There are approximately 12,000 smartphones issued to Toronto municipal employees, and one city councillor wants the Uber app deleted from every one of them.

Jim Karygiannis, councillor for Ward 39 in Scarborough-Agincourt, has written and plans to submit a motion to the city council next month to “limit the liability of employee use of Uber.”

“City employees with work-issued smartphones may be using Uber to go to City meetings. If those employees are physically harmed in an accident, [they] will hold the City of Toronto taxpayers liable because they were on work time when they were injured,” the motion claims.

Karygiannis notes that UberX drivers, 13 of whom were recently charged in a blitz by Toronto Police, don’t have proper insurance to be ferrying passengers for money. Last year, the city filed an injunction attempting to ban Uber from Toronto, similar to orders passed in Calgary and Vancouver.
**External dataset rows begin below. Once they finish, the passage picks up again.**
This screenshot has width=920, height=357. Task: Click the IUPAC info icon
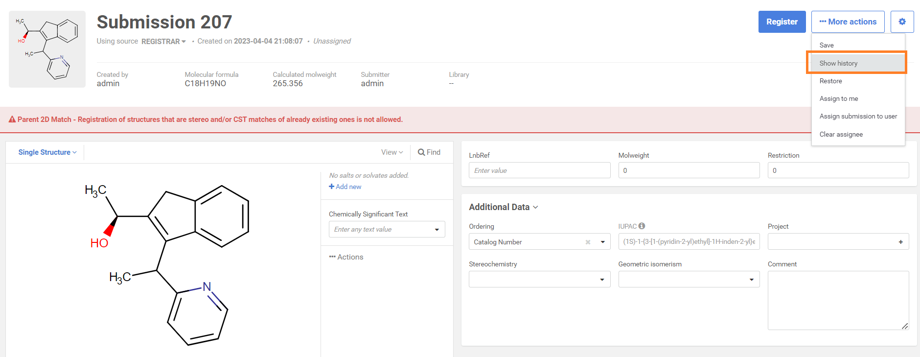pos(642,226)
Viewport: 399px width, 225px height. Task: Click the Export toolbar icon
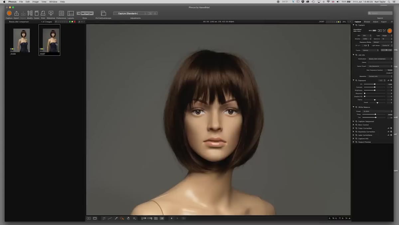[x=16, y=13]
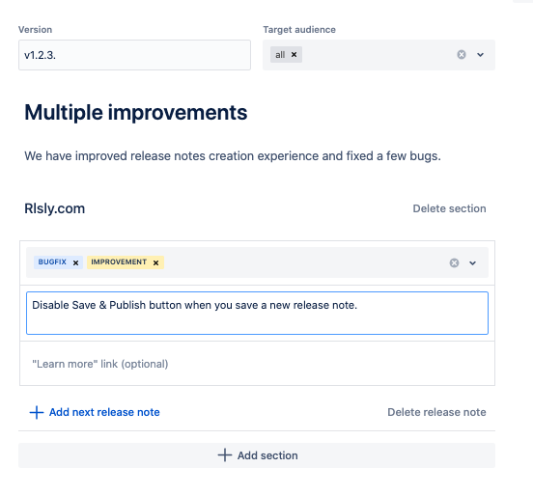Image resolution: width=533 pixels, height=495 pixels.
Task: Click the Add section button
Action: 257,455
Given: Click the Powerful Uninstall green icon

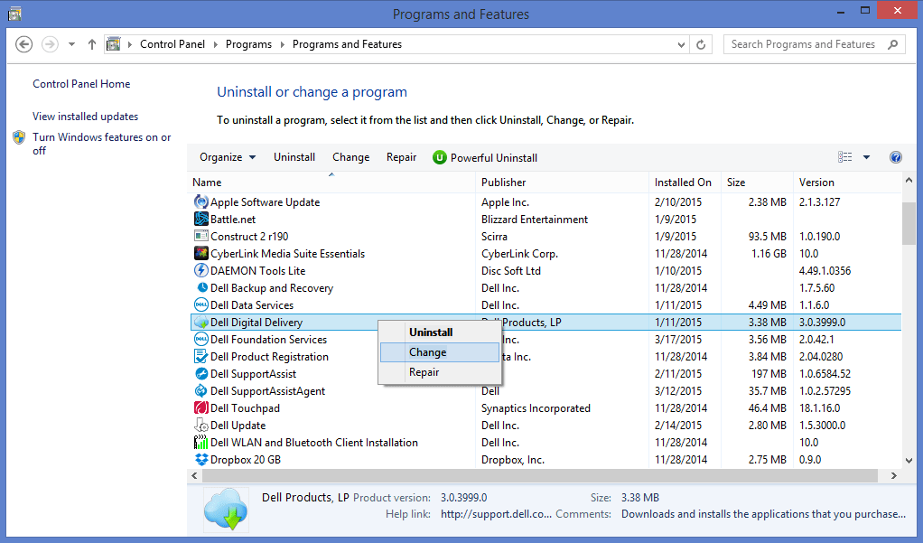Looking at the screenshot, I should pyautogui.click(x=440, y=157).
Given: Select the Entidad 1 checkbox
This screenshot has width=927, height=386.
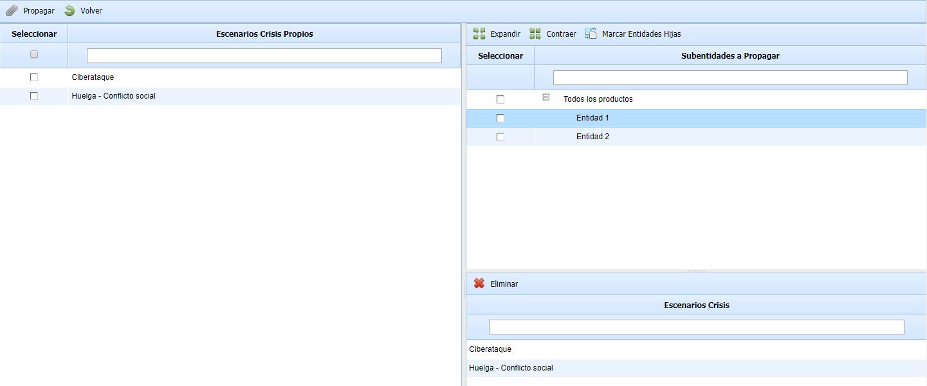Looking at the screenshot, I should coord(500,118).
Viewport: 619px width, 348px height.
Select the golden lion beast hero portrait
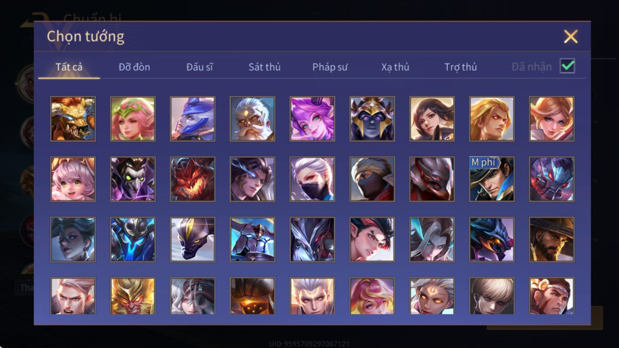pos(73,119)
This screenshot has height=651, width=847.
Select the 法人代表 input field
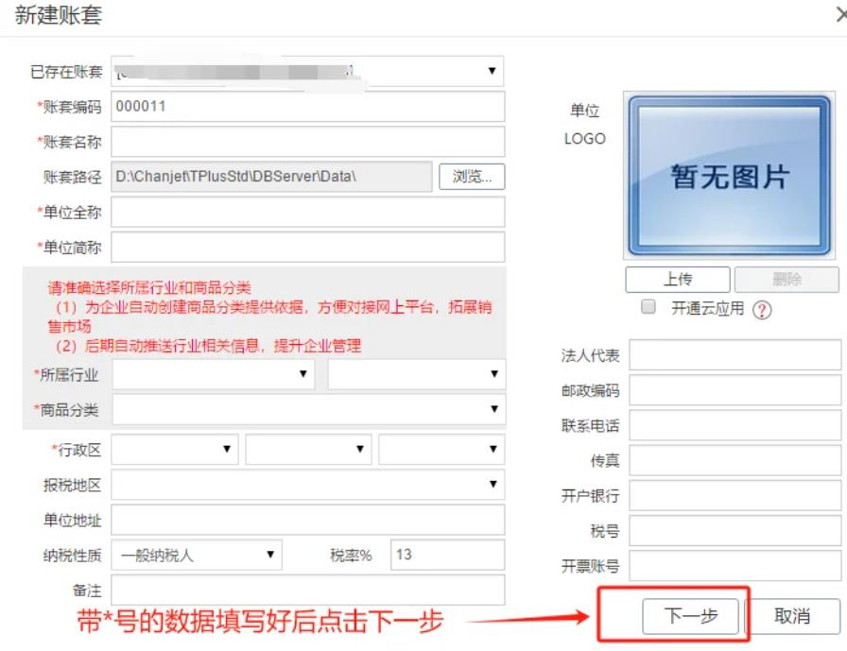point(735,355)
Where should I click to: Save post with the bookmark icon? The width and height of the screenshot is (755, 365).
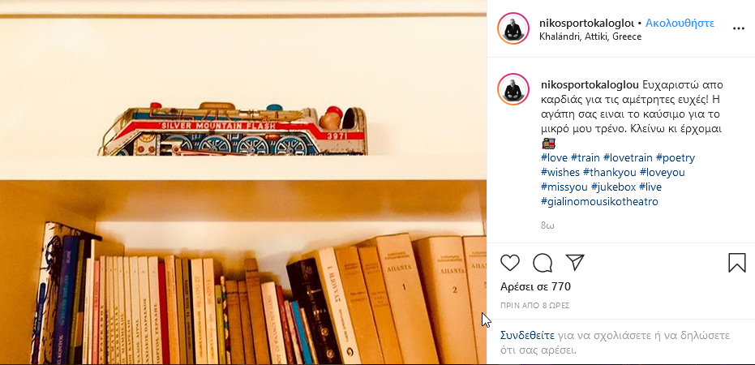pos(736,263)
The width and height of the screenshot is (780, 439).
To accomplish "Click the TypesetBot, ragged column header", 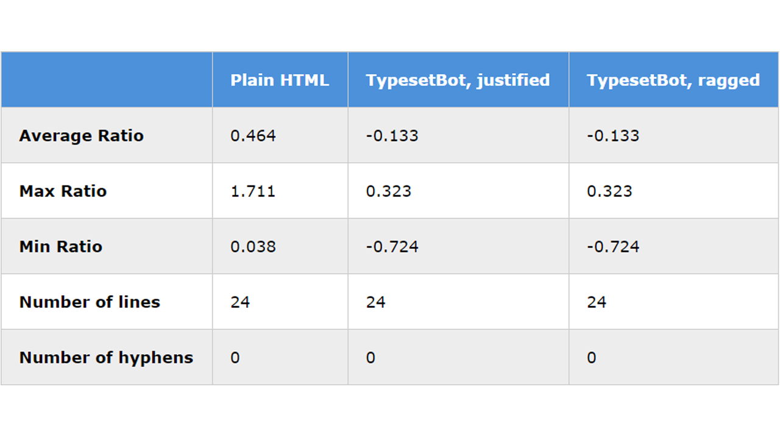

Uber came under scrutiny before it began pairing passengers with unlicensed civilian drivers; unlike Hailo, which has subsequently packed up its North American operations, Uber is not a licensed taxi company in Toronto.

The company operates in a legal grey area in most Canadian cities largely because it insists on being seen as a tech company that merely links drivers, licensed or otherwise, with passengers. In cities where UberX operates, people have stopped taking licensed taxis altogether, noting that the alternative is cheaper and, in many cases, more comfortable.

Uber also argues that UberX drivers are properly insured in Toronto, despite not being recognized by the city. The injunction hearing is set for May.